YARGITAY KARARI
DAİRE : 5. Hukuk Dairesi
ESAS NO : 2021/5928
KARAR NO : 2021/10187
KARAR TARİHİ : 22.09.2021
MAHKEMESİ :Asliye Hukuk Mahkemesi
Taraflar arasındaki 4650 sayılı Kanunla değişik 2942 sayılı Kamulaştırma Kanununun 10. maddesine dayanan kamulaştırma bedelinin tespiti ve kamulaştırılan taşınmazın davacı idare adına tescili davasından dolayı yapılan yargılama sonunda: Davanın kabulüne dair verilen yukarıda gün ve sayıları yazılı hükmün Yargıtay’ca incelenmesi, davacı idare vekilince verilen dilekçe ile istenilmiş olmakla, dosyadaki belgeler okunup uyuşmazlık anlaşıldıktan sonra gereği görüşülüp düşünüldü.
– K A R A R –
Dava, 4650 sayılı Kanunla değişik 2942 sayılı Kamulaştırma Kanununun 10. maddesine dayanan kamulaştırma bedelinin tespiti ve kamulaştırılan taşınmazın davacı idare adına tescili istemine ilişkindir.
Mahkemece uyulan bozma kararı gereğince inceleme ve işlem yapılarak hüküm kurulmuş; karar, davacı idare vekilince temyiz edilmiştir.

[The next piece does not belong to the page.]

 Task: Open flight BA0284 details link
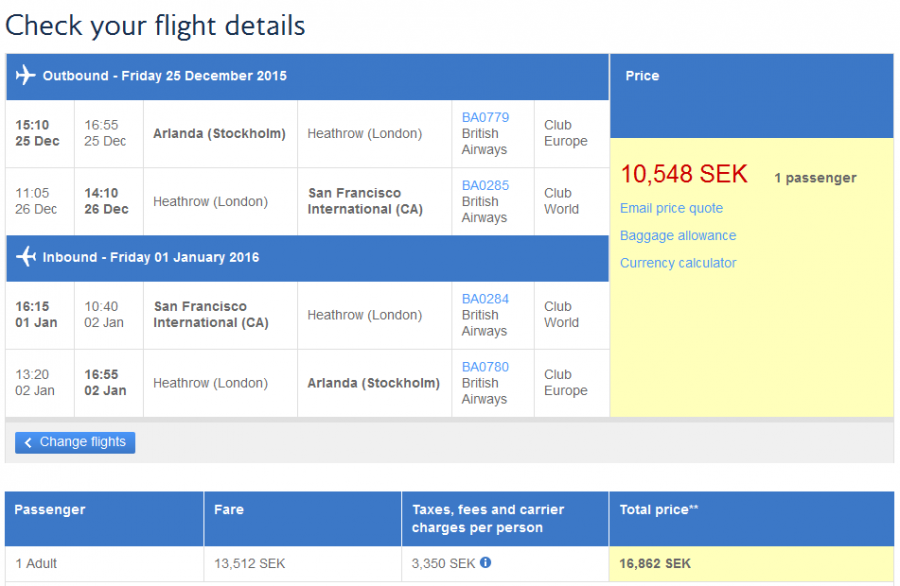click(x=485, y=298)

Aşağıdaki bentler kapsamı dışında kalan sair temyiz itirazları bozma ile kesinleşen yönlere ilişkin olduğundan yerinde değildir. Şöyle ki;
1- Davanın niteliği gereği kendisini vekille temsil ettiren davalı lehine karar tarihinde yürürlükte bulunan AAÜT uyarınca maktu vekalet ücretine hükmedilmesi gerekirken nispi vekalet ücretine hükmedilmesi,
Doğru olmadığı gibi;
2- Anayasa Mahkemesinin 27/11/2020 gün 31317 sayılı Resmi Gazete’de yayımlanan 16/07/2020 tarih 2018/104 Esas 2020/39 Karar sayılı kararı ile 7139 sayılı Kanunla Değişik Kamulaştırma Kanununun 10/8. Fıkrasının dördüncü cümlesi; “idarenin kıymet takdir komisyonunca tespit edilen bedelden az olması durumunda hakim tarafından tespit edilen bede, fazla olması durumunda idarenin kıymet takdir komisyonunca tespit ettiği bede, peşin ve nakit olarak hak sahibi adına, kalanı ise bedele ilişkin kararın kesinleşmesine kadar üçer aylık vadeli hesapta nemalandırılmak ve kesinleşen karara göre hak sahibine verilmek üzere” bölümü ile yedinci cümlesinde yer alan “idarenin kıymet takdir komisyonunca tespit ettiği bedelden fazla olması halinde fazla olan tutarın bloke edildiğine” ibaresinin Anayasa’ya aykırı olduğu ve iptal edildiği nazara alınarak, fark bedelin derhal ödenmesi gerektiğinden,
Gerekçeli kararın hüküm fıkrasının;
a-3 numaralı bendinde yer alan (karar kesinleştiğinde) kelimeleri çıkartılarak, yerine (derhal) kelimesinin yazılmasına,
b-9 numaralı bendinde yer alan ( 6.407,41) rakamları çıkartılarak, yerine (3.400) rakamlarının yazılmasına,
c-2 numaralı bendinde yer alan (bakiye 9.583,20.-TL’nin üçer aylık vadeli mevduat hesabında nemalandırılarak kesinleştiğinde davalıya ödenmesine,) ibaresinin çıkartılmasına,
Hükmün böylece DÜZELTİLEREK ONANMASINA, 22/09/2021 gününde oybirliğiyle karar verildi.